Many businesses are looking to expand their operational footprint, particularly in emerging markets, in spite of the continued pressure to control costs, according to CBRE’s 2012 Occupier Survey. The annual survey revealed that, in spite of the uncertain global economic outlook, 47% of corporate occupiers expect to expand their operations, although much of it is likely to be overseas rather than in the UK.

The weak state of the economy is seen as the greatest challenge by over 70% of respondents followed by cost constraints and tightening regulation, particularly for the technology and finance sectors which made up the greatest proportion of respondents this time. The twin pressures of selective growth and ongoing cost containment have required organisations to manage their portfolios more intelligently, driving productivity improvements through effective workplace strategies and by leveraging technology to enhance the employee experience and support more collaborative property solutions.

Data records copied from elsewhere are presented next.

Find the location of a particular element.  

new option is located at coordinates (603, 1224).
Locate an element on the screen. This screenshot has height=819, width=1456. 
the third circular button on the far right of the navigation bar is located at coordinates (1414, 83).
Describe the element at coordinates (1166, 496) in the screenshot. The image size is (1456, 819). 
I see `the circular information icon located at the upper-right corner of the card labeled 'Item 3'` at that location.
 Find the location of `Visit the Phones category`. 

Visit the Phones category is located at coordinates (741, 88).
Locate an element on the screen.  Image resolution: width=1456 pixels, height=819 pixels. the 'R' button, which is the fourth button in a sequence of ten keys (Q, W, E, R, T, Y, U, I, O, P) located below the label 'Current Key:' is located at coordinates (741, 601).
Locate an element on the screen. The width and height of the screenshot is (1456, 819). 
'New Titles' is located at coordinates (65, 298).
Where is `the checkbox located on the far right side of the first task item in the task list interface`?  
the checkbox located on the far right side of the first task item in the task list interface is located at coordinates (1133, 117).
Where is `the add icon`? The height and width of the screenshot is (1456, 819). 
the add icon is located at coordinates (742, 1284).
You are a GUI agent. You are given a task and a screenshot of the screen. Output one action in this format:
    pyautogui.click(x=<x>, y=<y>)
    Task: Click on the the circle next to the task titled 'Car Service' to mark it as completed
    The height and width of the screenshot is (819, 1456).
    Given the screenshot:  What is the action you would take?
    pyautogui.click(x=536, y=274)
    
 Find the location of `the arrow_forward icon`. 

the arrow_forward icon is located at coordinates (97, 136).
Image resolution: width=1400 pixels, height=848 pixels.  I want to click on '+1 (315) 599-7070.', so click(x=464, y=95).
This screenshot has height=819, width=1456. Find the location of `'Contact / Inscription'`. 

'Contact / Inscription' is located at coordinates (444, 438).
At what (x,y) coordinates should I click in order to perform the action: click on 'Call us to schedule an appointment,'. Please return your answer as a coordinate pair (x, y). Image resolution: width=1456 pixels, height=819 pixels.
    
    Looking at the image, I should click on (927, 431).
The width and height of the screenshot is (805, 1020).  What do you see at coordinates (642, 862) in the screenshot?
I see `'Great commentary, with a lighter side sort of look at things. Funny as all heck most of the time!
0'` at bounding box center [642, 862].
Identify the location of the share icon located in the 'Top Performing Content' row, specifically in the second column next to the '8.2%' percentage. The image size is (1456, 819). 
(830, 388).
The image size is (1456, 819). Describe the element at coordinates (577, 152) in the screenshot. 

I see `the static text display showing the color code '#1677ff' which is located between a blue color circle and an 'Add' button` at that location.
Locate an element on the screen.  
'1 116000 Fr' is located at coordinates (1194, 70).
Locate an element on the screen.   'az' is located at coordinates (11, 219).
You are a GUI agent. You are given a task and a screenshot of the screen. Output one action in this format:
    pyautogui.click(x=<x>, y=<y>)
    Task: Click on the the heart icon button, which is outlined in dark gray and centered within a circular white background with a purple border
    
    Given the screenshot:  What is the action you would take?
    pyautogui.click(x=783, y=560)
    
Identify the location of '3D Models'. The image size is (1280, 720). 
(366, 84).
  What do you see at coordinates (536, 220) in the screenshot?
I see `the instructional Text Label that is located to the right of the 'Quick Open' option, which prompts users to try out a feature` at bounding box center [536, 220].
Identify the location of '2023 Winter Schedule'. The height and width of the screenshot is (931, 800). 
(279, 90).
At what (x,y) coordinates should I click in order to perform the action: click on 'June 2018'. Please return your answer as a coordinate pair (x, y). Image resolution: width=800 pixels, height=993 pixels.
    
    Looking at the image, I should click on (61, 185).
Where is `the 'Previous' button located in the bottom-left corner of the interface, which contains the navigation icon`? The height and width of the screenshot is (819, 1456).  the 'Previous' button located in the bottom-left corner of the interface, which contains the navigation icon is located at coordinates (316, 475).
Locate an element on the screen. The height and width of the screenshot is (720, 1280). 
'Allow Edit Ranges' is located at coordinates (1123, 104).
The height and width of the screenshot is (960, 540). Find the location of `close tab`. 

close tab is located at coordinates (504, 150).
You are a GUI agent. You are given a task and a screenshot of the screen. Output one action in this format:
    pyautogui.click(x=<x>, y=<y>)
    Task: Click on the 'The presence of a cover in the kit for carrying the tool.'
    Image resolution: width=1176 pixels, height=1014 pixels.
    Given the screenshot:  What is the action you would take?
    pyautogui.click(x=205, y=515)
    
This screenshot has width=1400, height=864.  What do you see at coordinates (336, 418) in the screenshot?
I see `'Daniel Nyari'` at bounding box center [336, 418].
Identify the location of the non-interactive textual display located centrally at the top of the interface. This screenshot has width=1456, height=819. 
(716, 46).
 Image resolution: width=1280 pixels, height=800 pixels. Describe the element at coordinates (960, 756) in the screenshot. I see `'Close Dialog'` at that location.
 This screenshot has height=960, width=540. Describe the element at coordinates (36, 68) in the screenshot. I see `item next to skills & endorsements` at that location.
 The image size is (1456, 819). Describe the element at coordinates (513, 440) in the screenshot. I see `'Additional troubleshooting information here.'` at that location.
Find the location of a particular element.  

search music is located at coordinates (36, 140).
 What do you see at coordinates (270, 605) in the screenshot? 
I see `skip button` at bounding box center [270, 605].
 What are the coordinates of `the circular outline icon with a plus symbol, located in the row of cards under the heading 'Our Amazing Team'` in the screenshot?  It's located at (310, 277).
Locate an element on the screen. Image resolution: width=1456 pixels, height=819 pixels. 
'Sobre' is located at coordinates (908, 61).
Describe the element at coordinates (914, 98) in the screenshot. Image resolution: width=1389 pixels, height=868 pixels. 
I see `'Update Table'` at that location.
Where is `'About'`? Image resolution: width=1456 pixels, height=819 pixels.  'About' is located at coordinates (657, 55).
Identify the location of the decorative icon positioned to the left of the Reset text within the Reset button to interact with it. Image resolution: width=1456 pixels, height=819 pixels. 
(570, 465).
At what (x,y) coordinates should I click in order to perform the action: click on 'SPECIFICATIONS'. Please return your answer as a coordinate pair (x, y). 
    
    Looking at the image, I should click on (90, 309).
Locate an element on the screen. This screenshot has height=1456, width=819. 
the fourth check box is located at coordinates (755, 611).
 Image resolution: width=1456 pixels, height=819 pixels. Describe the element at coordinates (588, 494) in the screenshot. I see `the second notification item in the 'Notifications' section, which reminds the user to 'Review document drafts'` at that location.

With the high level of concern around cost escalation, many businesses have pursued a range of initiatives to secure real estate cost savings. While most had already carried out substantial cuts across their portfolio, the current economic situation has meant they are having to re-examine their real estate cost base, and consider further cuts. As in 2011, consolidation and space reduction measures together with renegotiation of financial terms of the lease have been identified as the most effective methods of generating new cost savings and in spite of the continued emphasis on costs, less than 25% of respondents say they have put in place any restriction on capital expenditure.

There are, however, sharp distinctions between sectors with regards to portfolio growth plans. The figure for the Banking & Finance sector represents a striking anomaly, with over 70% of the companies within this industry intending to reduce their operational footprint over the next two years. The recent announcement that Lloyds has sold 600 branches to the Co-op is indicative of the scale of activity in this area. The expectation of increased M&A activity and appetite for locational expansion, reflect strong corporate cash reserves. What is less clear is what it will take for companies to resume spending.

Commenting on the research, James Brounger, Managing Director, CBRE South Central says:

“After salaries, occupational costs account for the largest proportion of corporate expenditure. In the current environment, many firms are understandably placing an emphasis on controlling, or reducing, these costs. The findings of this year’s survey are intriguing, as only 24% reported any restrictions on real estate capital expenditure and almost half intend to extend their footprint, which presents an interesting balancing act for management teams requiring them to be more innovative as they seek to balance these strategies.”